→ **Task to complete**
Recast the part of the material that opens with the line containing "Task: Open the Kartoteki menu" and closes with the line containing "Action: click(x=66, y=14)" as a Markdown table with the columns Row and Line, leaving out blank lines.

→ **Extracted data**
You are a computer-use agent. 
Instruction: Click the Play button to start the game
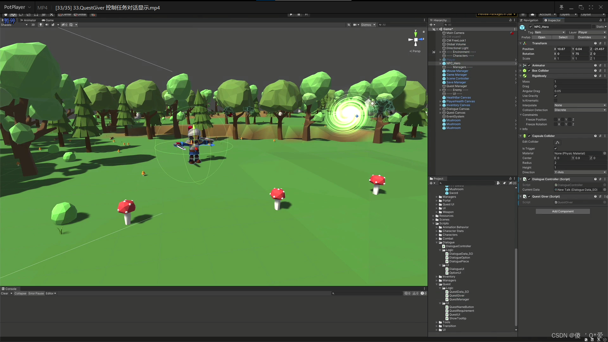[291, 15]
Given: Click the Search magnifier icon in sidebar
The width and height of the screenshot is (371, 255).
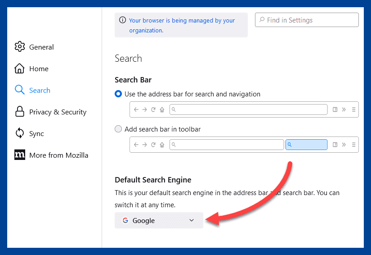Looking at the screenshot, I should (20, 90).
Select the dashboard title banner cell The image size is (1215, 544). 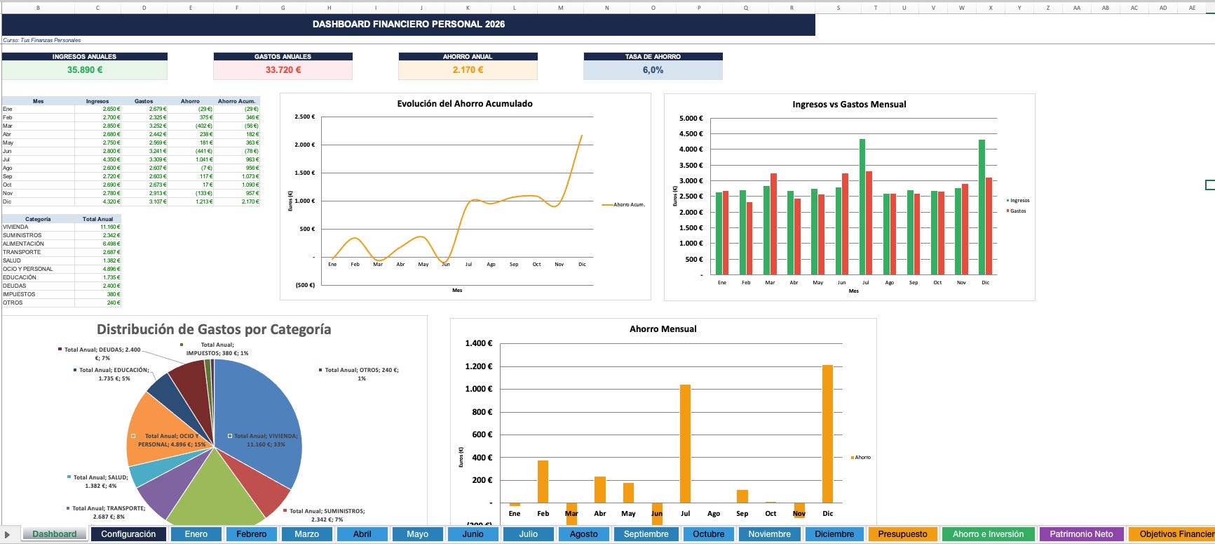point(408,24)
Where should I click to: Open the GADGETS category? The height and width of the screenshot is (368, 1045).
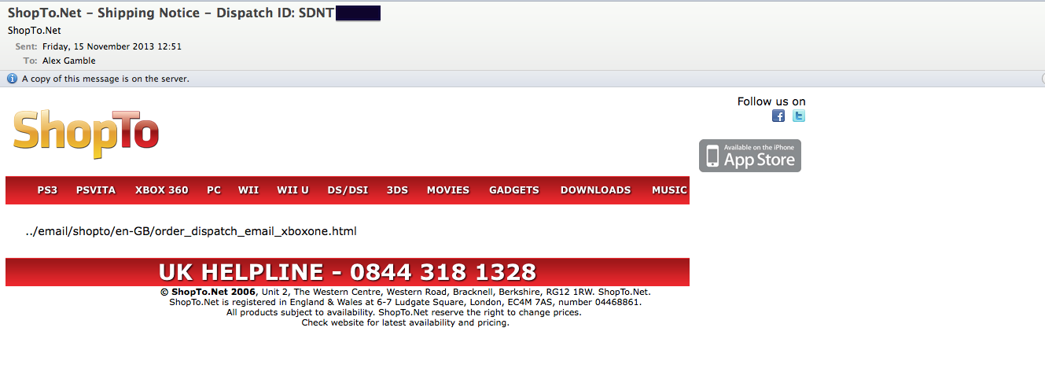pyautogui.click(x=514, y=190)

==

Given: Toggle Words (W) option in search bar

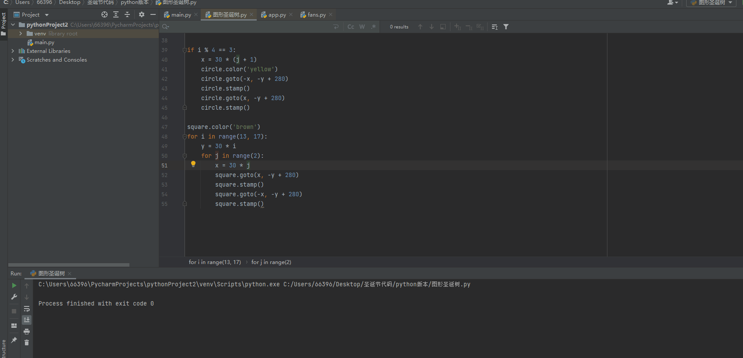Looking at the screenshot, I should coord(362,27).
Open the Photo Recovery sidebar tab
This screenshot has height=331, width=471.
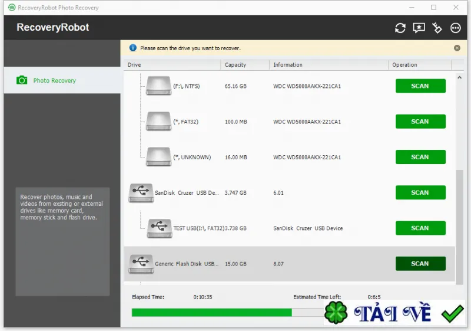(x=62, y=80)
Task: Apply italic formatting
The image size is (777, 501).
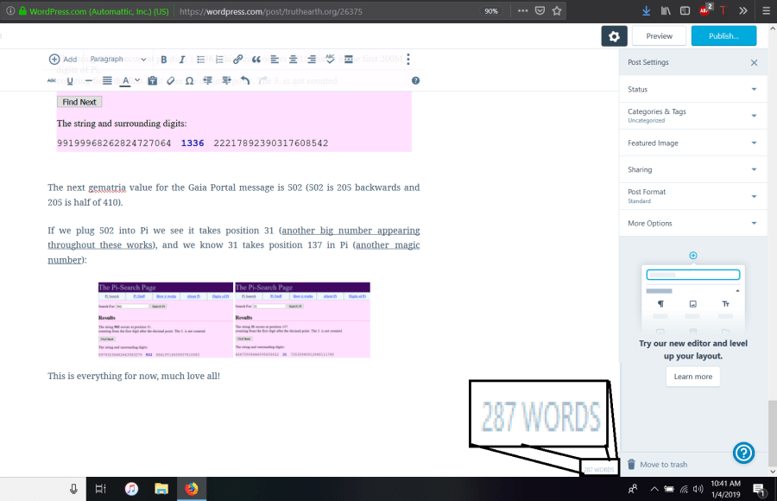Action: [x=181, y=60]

* * *

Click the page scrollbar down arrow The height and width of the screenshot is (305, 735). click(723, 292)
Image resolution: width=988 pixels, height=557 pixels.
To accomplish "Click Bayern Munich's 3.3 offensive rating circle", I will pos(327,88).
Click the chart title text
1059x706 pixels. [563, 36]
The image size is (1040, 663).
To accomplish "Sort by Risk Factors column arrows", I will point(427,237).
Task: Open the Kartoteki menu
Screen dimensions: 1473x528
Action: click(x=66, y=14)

→ **Response to this exercise**
| Row | Line |
|---|---|
| 1 | Task: Open the Kartoteki menu |
| 2 | Screen dimensions: 1473x528 |
| 3 | Action: click(x=66, y=14) |